Still, I keep waiting. Today I wait for the heat to pass. It’s 100 degrees at 10am and without air conditioning, there’s nothing else to do but wait. Wait for the weather to cool, for the night to come, for the breeze that will blow through our house, for the quiet of the weekend, for books to arrive, for Thanksgiving when I can see my family again, for the distant future in which my friends return to LA and we go out to dinner again, for when we can embrace and hold each other, for an easing of this pressure.

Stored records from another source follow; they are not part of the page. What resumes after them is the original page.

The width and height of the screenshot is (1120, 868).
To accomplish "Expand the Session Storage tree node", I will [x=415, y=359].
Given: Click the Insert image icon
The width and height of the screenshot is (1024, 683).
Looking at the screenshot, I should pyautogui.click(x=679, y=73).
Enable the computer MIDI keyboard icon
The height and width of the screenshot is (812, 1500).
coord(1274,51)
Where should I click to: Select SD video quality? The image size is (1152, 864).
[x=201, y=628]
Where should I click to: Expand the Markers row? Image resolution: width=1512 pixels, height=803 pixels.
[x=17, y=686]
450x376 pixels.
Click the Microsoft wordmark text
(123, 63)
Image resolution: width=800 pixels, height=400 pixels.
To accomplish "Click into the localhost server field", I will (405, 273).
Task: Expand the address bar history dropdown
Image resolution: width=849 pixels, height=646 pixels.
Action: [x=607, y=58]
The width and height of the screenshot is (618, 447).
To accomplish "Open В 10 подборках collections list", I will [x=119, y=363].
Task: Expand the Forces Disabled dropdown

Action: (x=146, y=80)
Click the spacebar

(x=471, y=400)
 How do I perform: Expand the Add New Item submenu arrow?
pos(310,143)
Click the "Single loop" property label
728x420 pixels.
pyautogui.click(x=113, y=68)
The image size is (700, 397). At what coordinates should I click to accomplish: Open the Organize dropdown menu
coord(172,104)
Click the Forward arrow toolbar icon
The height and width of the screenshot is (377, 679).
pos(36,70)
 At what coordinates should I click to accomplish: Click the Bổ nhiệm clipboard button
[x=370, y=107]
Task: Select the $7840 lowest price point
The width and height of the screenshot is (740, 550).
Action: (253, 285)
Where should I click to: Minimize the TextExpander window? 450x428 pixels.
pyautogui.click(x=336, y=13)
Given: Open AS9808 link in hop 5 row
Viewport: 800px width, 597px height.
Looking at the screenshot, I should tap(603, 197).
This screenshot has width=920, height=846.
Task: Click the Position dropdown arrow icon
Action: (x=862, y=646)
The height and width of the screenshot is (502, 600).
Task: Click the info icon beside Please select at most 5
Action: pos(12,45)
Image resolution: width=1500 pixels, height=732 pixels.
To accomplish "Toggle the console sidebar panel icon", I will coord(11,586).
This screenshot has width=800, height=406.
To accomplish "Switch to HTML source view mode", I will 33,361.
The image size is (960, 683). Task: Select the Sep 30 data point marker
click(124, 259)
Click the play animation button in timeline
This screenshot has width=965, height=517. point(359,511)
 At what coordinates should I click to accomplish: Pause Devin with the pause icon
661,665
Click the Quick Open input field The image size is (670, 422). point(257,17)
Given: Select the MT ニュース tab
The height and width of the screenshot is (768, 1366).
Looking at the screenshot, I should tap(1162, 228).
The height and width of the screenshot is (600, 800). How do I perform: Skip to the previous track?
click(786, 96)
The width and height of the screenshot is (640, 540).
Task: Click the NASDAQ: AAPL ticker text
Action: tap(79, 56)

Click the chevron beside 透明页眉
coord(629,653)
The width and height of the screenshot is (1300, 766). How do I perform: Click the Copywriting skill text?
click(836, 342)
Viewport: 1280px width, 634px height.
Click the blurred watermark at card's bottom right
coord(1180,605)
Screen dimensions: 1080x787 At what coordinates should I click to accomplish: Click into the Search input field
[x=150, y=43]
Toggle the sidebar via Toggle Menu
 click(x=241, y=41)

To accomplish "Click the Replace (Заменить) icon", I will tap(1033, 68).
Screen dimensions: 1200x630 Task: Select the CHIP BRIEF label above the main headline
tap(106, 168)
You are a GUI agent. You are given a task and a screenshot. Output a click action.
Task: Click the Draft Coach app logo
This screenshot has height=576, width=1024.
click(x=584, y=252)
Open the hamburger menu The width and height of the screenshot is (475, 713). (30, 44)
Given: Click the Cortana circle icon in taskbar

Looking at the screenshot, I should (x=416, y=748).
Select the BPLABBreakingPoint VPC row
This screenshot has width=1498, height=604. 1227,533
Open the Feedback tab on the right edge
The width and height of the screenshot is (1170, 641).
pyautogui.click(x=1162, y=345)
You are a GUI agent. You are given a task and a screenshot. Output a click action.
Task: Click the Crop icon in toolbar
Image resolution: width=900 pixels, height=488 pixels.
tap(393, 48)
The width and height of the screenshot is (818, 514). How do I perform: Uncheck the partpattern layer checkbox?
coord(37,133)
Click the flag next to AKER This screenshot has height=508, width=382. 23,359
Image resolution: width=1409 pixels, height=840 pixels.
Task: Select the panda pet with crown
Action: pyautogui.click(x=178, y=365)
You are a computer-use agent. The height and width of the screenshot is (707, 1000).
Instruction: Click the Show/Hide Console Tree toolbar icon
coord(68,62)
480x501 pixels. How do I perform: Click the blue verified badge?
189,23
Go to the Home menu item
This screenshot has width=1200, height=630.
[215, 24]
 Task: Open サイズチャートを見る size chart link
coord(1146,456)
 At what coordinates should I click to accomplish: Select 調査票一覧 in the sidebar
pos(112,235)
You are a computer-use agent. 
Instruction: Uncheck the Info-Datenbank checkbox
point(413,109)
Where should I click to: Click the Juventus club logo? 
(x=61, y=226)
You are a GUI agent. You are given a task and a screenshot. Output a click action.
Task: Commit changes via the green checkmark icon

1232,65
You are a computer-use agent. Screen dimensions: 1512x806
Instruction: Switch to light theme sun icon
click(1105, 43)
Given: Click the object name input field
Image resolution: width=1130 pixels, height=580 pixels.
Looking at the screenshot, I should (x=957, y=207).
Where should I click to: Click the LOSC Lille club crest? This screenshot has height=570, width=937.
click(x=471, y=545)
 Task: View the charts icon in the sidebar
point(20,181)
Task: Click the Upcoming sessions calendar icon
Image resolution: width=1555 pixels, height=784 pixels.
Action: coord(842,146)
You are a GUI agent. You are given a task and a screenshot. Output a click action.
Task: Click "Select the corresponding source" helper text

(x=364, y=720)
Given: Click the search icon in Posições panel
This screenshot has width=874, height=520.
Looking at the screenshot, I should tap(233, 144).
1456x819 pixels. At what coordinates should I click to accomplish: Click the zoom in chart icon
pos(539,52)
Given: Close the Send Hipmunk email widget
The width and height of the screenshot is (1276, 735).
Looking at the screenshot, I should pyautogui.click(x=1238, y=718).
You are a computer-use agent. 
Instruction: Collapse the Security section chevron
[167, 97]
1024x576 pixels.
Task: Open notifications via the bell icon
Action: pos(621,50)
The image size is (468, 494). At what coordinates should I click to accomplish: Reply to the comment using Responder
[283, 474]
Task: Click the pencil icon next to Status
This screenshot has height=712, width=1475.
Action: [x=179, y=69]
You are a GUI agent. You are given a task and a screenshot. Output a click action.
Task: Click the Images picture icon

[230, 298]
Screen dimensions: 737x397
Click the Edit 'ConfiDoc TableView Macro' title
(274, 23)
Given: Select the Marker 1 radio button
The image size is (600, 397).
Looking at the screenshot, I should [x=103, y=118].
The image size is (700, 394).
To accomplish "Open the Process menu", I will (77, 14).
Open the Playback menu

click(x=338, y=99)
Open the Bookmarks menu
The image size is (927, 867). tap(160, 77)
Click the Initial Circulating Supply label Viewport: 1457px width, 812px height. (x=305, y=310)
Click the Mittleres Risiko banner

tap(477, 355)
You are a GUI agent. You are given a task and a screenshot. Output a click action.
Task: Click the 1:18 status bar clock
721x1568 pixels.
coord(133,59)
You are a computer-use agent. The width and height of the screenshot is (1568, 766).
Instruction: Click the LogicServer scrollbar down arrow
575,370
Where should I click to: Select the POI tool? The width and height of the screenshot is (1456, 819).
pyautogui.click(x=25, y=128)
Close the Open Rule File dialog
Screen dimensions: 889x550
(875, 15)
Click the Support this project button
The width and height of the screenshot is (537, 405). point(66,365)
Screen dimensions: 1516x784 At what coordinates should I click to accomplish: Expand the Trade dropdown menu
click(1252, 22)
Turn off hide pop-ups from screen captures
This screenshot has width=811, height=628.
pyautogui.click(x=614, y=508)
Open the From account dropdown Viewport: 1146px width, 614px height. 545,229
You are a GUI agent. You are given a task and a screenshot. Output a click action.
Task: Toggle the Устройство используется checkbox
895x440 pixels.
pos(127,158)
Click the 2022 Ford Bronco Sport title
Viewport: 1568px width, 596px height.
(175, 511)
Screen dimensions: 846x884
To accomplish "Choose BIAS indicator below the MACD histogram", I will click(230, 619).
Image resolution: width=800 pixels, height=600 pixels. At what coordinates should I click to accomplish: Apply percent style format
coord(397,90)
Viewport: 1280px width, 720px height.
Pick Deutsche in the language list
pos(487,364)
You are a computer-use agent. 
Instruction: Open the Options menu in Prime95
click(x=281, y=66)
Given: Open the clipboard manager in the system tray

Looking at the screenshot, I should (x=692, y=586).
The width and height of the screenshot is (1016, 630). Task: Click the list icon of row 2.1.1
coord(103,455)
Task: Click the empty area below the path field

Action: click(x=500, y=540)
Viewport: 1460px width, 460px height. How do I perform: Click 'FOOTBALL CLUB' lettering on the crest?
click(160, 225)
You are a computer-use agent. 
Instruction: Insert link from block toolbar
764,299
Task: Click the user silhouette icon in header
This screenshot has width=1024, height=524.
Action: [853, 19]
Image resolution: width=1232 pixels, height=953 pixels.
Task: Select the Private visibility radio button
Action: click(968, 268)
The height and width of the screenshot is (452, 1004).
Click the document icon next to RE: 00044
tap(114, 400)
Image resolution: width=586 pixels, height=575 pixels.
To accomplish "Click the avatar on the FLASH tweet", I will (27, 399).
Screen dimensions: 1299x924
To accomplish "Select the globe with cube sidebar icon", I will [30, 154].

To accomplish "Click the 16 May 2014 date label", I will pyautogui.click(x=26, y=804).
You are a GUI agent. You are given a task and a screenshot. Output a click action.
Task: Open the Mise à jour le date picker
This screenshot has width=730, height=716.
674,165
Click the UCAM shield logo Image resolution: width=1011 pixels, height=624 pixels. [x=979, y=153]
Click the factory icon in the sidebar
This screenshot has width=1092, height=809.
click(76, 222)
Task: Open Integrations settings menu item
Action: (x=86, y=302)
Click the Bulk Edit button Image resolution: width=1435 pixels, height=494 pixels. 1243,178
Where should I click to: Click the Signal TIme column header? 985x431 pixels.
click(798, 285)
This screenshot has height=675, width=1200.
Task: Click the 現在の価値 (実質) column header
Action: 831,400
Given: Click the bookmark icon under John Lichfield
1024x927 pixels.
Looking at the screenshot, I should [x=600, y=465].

When writing about waiting, one waiting opens up into another. My waitings becomes a series of doors that with the slightest push swing open, so that the hallway in which I find myself continually gets longer and longer. Or maybe my waiting might be better described in sound, these waitings forming a wind chime and my writing the slightest wind. In waiting, each imaginary and unfulfilled desire is linked to another—and to memory as much as the present. In writing about waiting, a network forms. There’s only more waiting and more ways to speak of it. And from this web of waiting I speak to you.
The Argentine writer Sergio Chejfec writes, “I was always drawn to waiting, which sometimes I get the feeling is the only thing I’ve ever really done.”[1] If waiting is the only thing we ever do, then let’s wait together. Come wait with me in the unfinished crumbling and building and crumbling again. Let’s keep naming our waiting something else, like writing or reading or listening, and if those don’t seem right, let’s try again, and name our waiting walking with you to get dinner, or reaching out to each other, or speaking to each other, as we keep doing, being witness to each other’s lives.
[1] Sergio Chejfec, Notes Towards a Pamphlet trans. Whitney DeVos, (New York: Ugly Duckling Press, 2020), 2.